まさか、遠征に合わせて太子暗殺を企んでいるのではあるまいか。
「なんと……なんと恐ろしいことを!」
福達の言わんとしていることを察し、若慧は胸元を抑えて大きく喘ぎ、めまいを覚えてふらりと傾いた。それを後ろから支える沈華は、まるで彼女を逃がすまいと目を光らせる獄卒のようにも思える。
その姿を見て福達は笑声を漏らした。
「何が恐ろしいものか。あの紅徳とて、兄である白徳大帝を弑して今の玉座に座っているのだ。二代続けて同じことが起こったところで、なんら不思議はなかろうよ」
若慧は頭が真っ白になった。
確か白徳大帝は、敗戦国の残党に殺されたはずだ。しかしそれをこの男は、紅徳帝の仕業だと言っているのか。もしそれが本当なら大変なことである。
いいや、福達は今、酒に酔っている。酒の上の戯言かもしれない。そうに違いないのだ。
愕然とする若慧に、福達はうっそりと笑う。
「貴様の戸籍はまだ儂が握っておる。皇室へ籍を移したからと言って、儂から逃れられると思うなよ。良いな。男児を産め。不生女が子を産んだという先例を引っ張り出してきたのは他でもない杜貴桜だ。その万に一つの可能性をお前が果たさなければ意味がないのだぞ。努々忘れるな。所詮、貴様は儂の所有物に過ぎんのだ」
言い終わるなり福達は、用は済んだと手を振った。そうして傍らに控えていた女奴隷を引き寄せ、体をまさぐり始める。
沈華に促されて退出しようとした若慧は一瞬、女が助けを求めるような、縋り付くような視線を向けてきた気がしたが、気づかなかったふりをしてすぐに顔をそらしてしまった。
薄い紗の衣裳を身にまとった彼女の仕事など、想像したくもない。
しかし若慧自身にとって、彼女は他人ごとではなかった。一歩間違えれば、あそこにいたのは若慧自身であったかもしれないのだ。
今しがた直接釘を刺されたように、簡単に福達から逃れられるとは思っていない。
あの女奴隷の姿は、若慧の中に、自戒と軽蔑と安堵を生み出すには十分だった。
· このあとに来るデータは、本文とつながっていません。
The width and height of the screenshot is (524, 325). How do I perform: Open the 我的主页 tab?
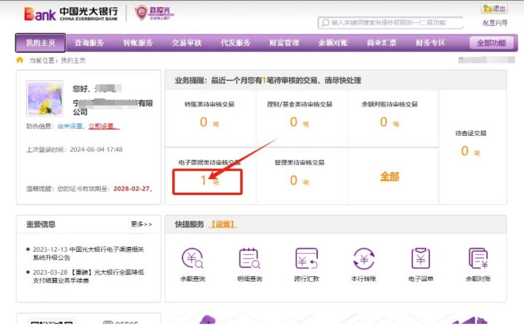pos(41,43)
教養を身に着けておくよう教えてくれた祖母はやはり全く間違ってはいなかったのだと、あそこにいるのが自分でなくてよかったと、自分よりも下位の者がいるというだけで安心感を得られる自分は、つくづく嫌な人間だと自嘲した。
ただ、なまじ教養があるだけに、先ほど福達が言っていたことも気にかかる。
紅明に報告するにしても、情報を集めて精度を上げ、真実を見極め、伝える時期を見計らわなければならない。
業腹だが、福達に関しては先日尋ねてきた慶淑を信じるしかない。
若慧が今やらなければならないことは、西氏がバルバッドの独占貿易権を得られるようにすること。
しかし、福達の企みをそのまま紅明に告げ口すれば、西氏そのものが危ない。この国には「連座」という厄介な習慣がある。何事も慎重に動かなければならないのだ。
福達の部屋を退出した若慧は、自分の部屋に戻ってもなお、しばらくの間緊張を解くことができなかった。